AIM OF THE EXERCISE: Starting at the line that contains "Instruction: Click the", return each line exactly as written until the listing below ends, and return no other line.

(MATERIAL TO PROCESS begins)

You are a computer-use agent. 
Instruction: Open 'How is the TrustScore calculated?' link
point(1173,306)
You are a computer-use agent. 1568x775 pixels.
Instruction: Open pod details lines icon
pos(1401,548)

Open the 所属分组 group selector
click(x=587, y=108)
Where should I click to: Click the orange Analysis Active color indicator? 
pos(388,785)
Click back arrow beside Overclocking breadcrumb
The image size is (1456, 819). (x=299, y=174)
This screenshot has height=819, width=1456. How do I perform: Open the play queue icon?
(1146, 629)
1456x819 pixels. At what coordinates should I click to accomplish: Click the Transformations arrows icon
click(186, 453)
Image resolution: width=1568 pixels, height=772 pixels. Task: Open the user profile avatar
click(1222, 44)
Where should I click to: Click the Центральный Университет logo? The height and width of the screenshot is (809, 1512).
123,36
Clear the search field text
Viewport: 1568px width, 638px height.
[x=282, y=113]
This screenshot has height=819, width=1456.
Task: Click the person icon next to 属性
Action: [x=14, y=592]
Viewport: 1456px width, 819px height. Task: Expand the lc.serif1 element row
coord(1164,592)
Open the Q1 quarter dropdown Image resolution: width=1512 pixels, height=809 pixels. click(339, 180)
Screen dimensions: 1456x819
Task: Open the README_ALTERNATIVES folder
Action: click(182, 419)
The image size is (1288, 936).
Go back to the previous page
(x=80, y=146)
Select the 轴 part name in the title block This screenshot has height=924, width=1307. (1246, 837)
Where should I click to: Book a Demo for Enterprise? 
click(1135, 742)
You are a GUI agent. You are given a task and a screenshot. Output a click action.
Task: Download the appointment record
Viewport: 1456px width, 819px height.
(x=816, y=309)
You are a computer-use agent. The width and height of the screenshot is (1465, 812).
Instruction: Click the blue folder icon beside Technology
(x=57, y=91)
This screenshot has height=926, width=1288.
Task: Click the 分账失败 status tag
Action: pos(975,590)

(MATERIAL TO PROCESS ends)

WRITTEN SOLUTION:
Instruction: Click the blue folder icon beside Technology
(x=57, y=91)
This screenshot has height=926, width=1288.
Task: Click the 分账失败 status tag
Action: pos(975,590)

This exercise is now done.